“Eighth of January” takes its name from January 8, 1815, the date of the Battle of New Orleans — Andrew Jackson’s decisive victory over British forces in the final major engagement of the War of 1812. The tune is one of the oldest continuously documented American fiddle pieces, appearing in print within decades of the battle and accumulating regional variants as it spread across the Appalachian South, the Midwest, and the frontier. Its D-major structure — a long, arching A part and a more compressed B part — makes it a natural call for both old-time and bluegrass jams, and it is among the pieces virtually every American fiddler learns early and carries for life.
The tune is closely related to “Jackson’s Victory” and other battle-commemorative pieces from the same era, and the melodic family it belongs to includes variants attributed, region by region, to different local fiddlers.

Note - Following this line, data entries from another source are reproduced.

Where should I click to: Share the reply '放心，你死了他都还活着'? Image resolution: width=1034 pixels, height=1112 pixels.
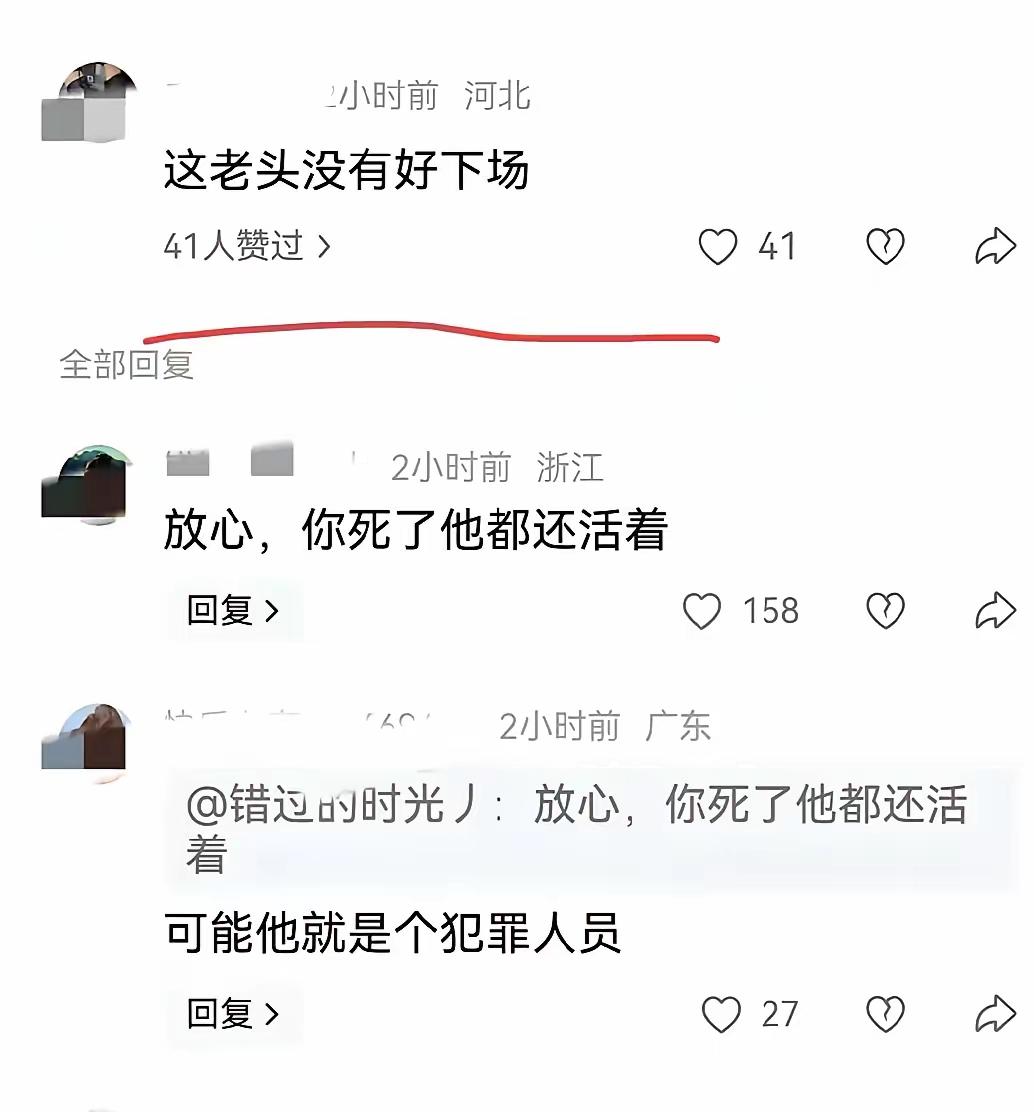click(x=996, y=610)

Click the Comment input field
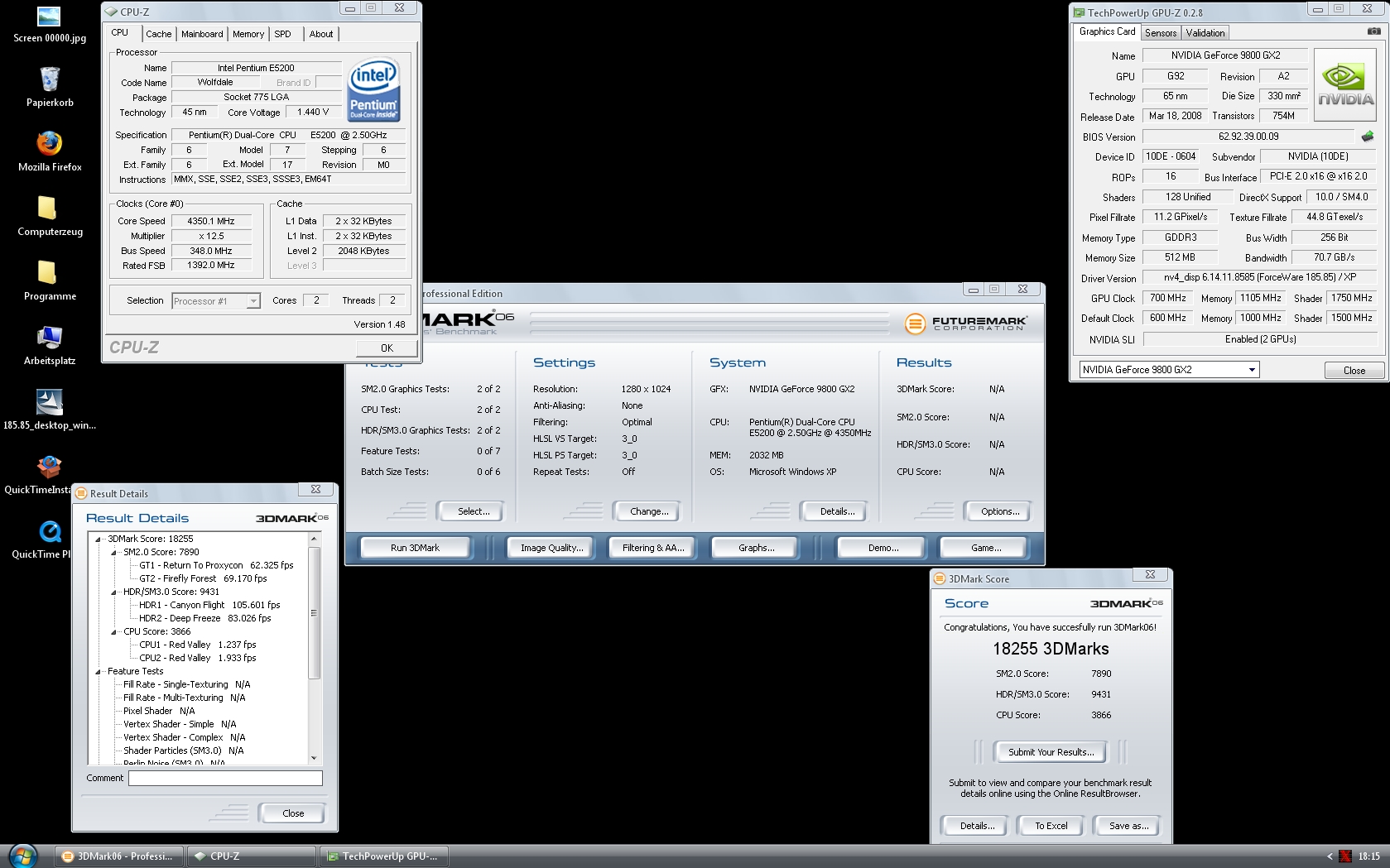pyautogui.click(x=225, y=778)
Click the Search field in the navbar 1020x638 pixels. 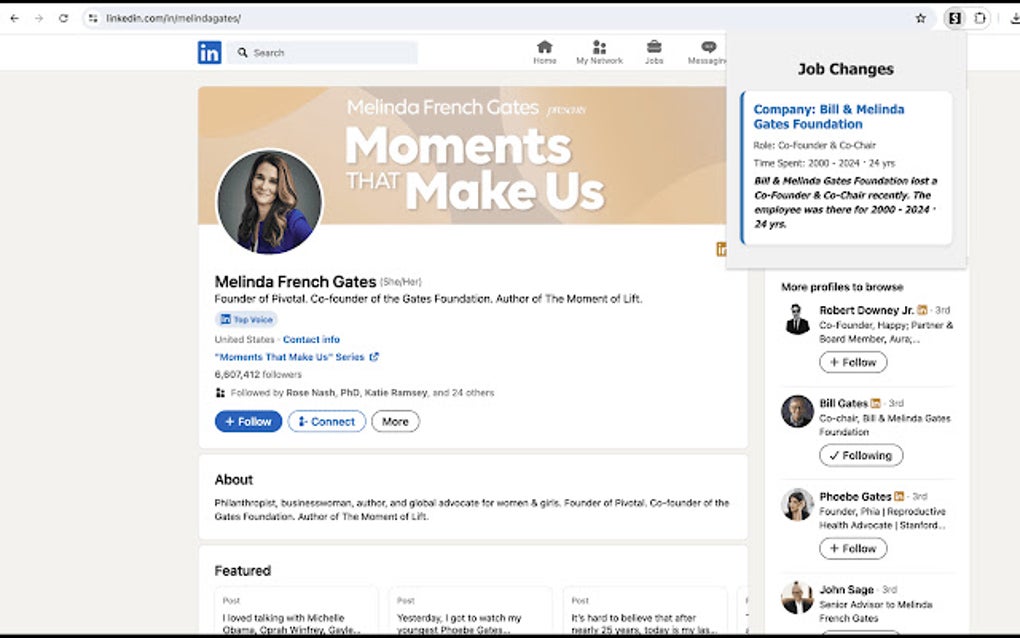[320, 52]
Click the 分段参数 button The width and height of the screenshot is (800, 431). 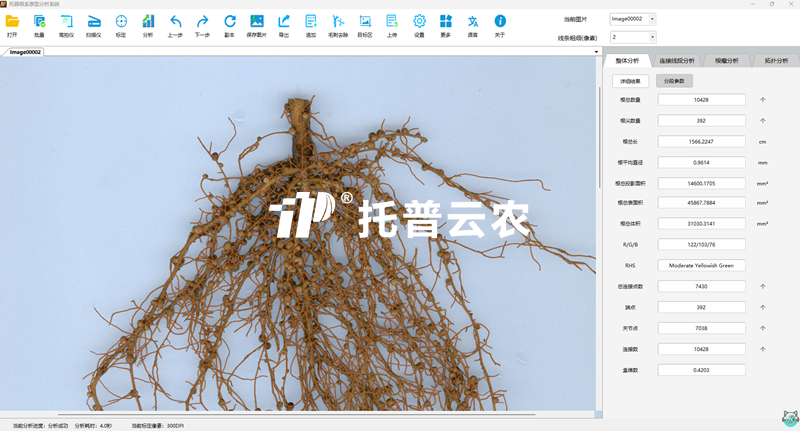click(x=674, y=81)
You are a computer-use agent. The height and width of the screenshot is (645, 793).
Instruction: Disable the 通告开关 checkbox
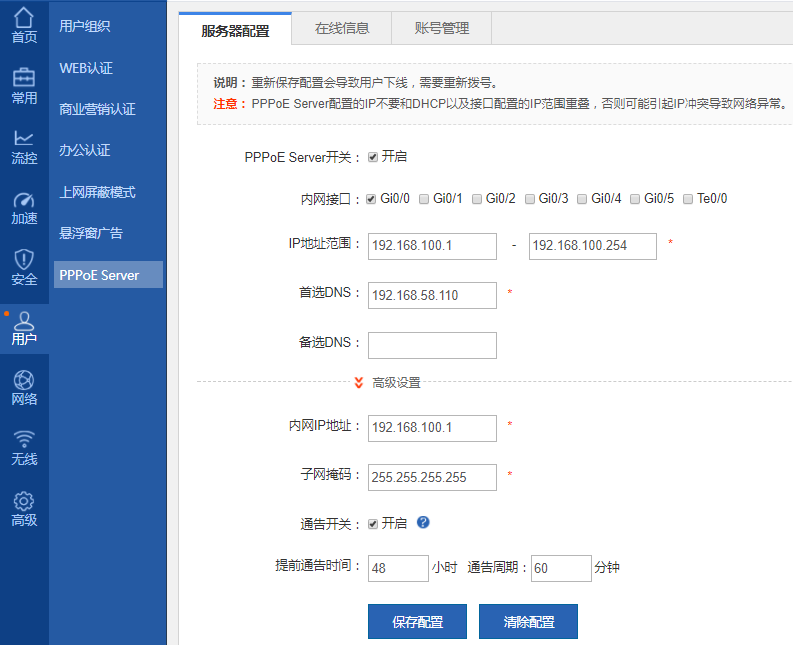(x=373, y=523)
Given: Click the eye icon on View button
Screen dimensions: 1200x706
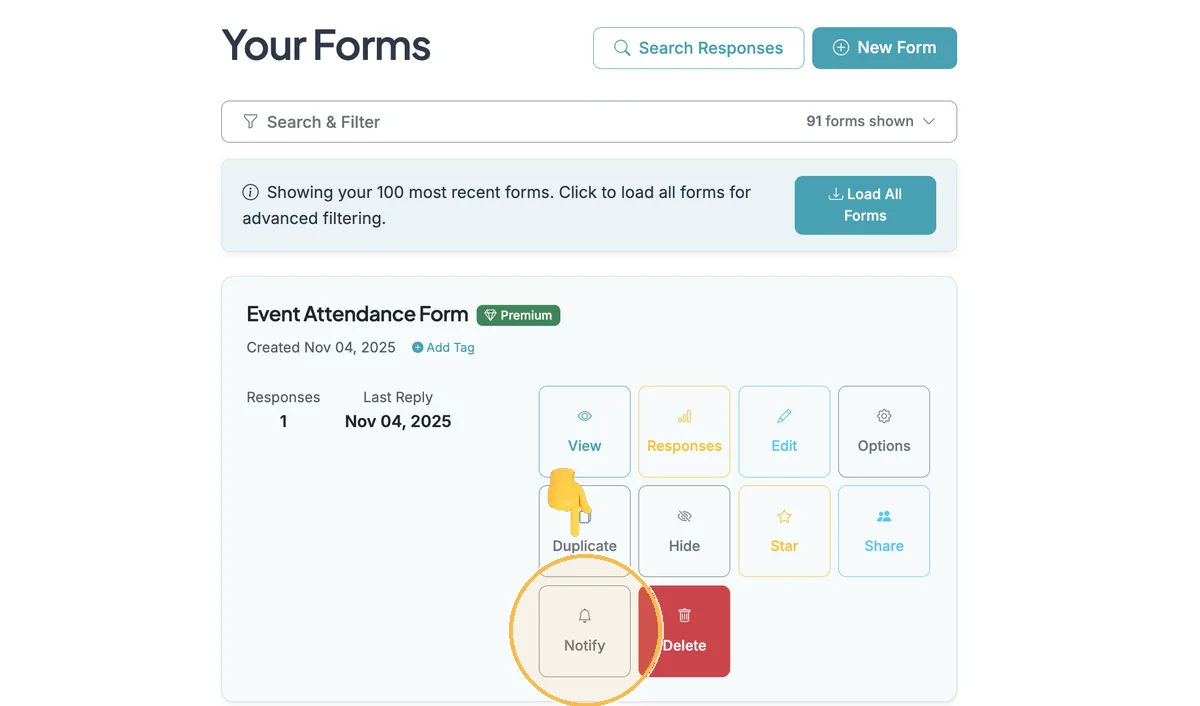Looking at the screenshot, I should coord(585,416).
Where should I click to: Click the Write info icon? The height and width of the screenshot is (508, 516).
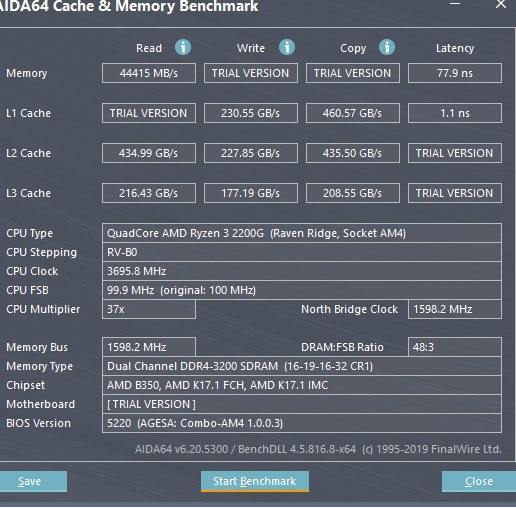pos(287,47)
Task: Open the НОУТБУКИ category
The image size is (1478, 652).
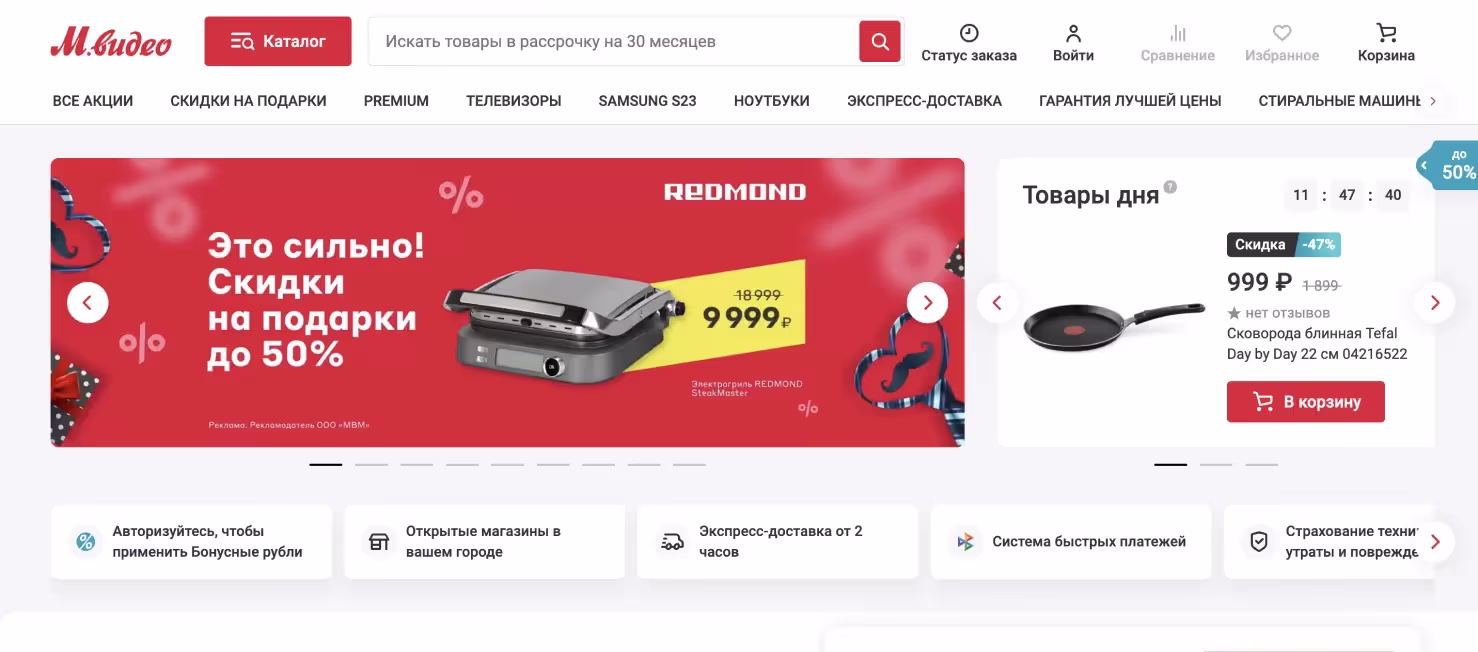Action: point(772,101)
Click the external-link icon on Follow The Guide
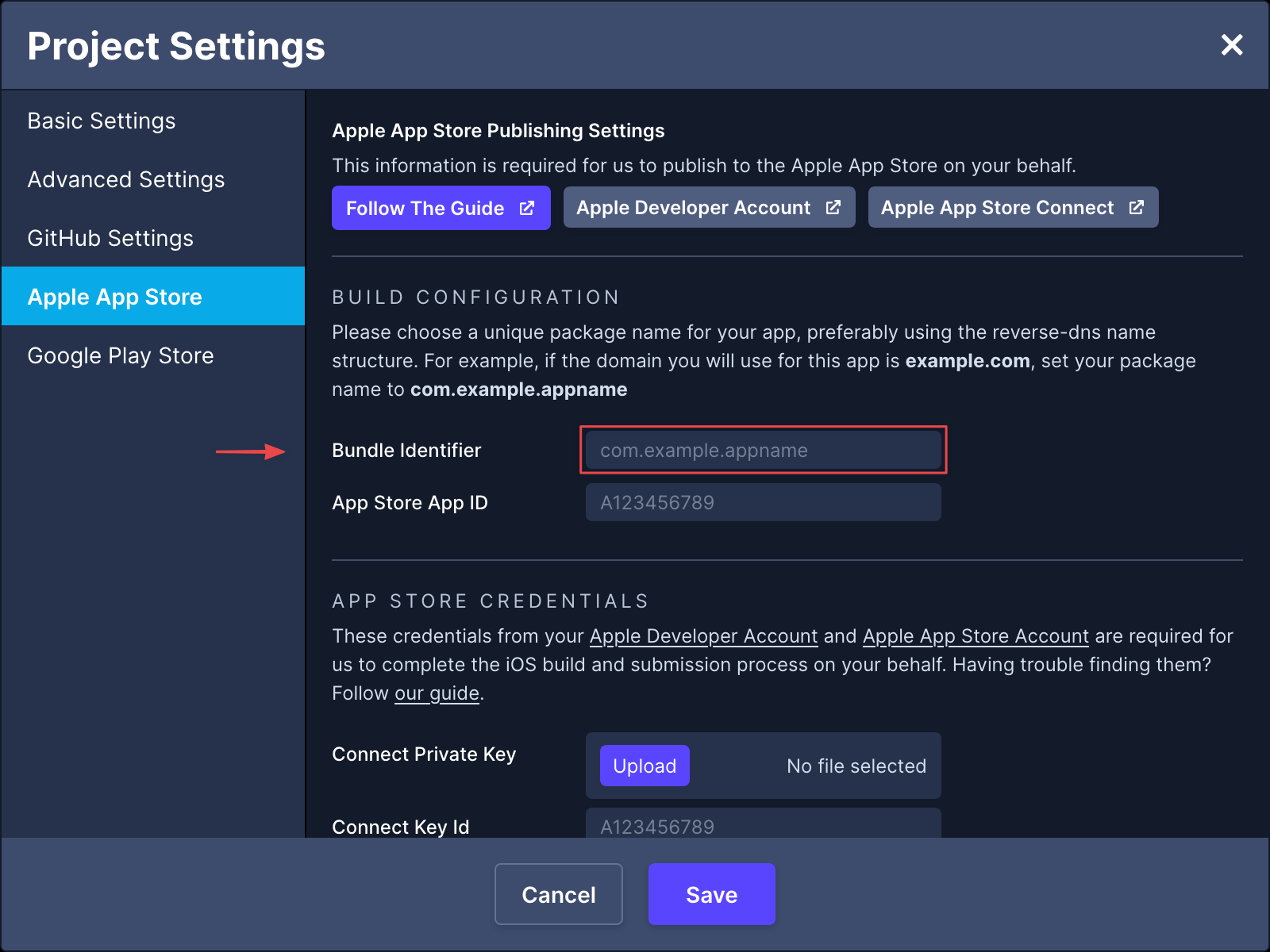1270x952 pixels. [x=527, y=208]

Johnny Horton’s pop recording “The Battle of New Orleans” (1959), which adapted a related melody for a novelty song, introduced this tune family to a generation of listeners who didn’t know the fiddle original.
Tony Rice recorded the featured version on his self-titled Rounder debut (Tony Rice, Rounder 0085, 1977), a landmark flat-pick guitar album that placed Rice’s emerging flatpicking voice in the context of classic bluegrass and old-time instrumentals. The band included J.D. Crowe, Ricky Skaggs, and Bobby Slone, and Rice’s guitar break on “Eighth of January” has become a reference recording for flat-pick technique on the melody.